NHL Outcomes Predictive Model – First Draft

Ever since this year’s March Madness I’ve become really fascinated with how sport betting lines are created, and how one would use existing data to create predictive models for outcomes.

Here’s a first attempt at a formula to generate two scores to compare. It omits many crucial data points right now, but just to throw something together I picked a few key variables, like total Goals For, Goals Against, PTS, Shots on Goal; also PTS in the last 2 games and in the last 5 games, to measure a team’s momentum.


The Score — which is super abstract right now and I’m not sure really sure what to ground it around — is…

The Sum of:

  • 5 times Average Goals Scored per Game minus Average Goals Against per Game
  • 15% of Average Shots on Goal per Game
  • Total Points earned divided by Games Played
  • Points earned in last 5 games
  • 3 times Points earned in last 2 games

In the case of STL vs. LA, they’re pretty evenly matched. But in looking at the last 5 games each team has played, STL has won only 2 games (currently on a 2 game losing streak), while LA has won 3 games (including their last one).
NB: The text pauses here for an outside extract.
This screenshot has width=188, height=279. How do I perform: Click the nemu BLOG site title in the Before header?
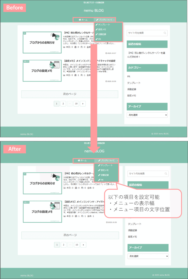coord(94,11)
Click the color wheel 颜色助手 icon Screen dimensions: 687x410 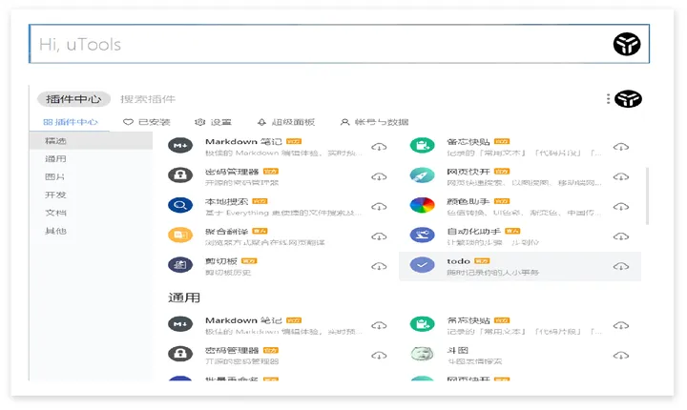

I’m not sure if I’m putting too much weight on the momentum factor or not in the current formula, but you’d expect LA to have some advantage because of this difference. Again, many other variables to incorporate, including the differences in stats between home and away games.

I signed up for the Johns Hopkins School of Public Health’s “Mathematical Biostatistics Boot Camp” class on Coursera, too. Excited to see what I can learn from that.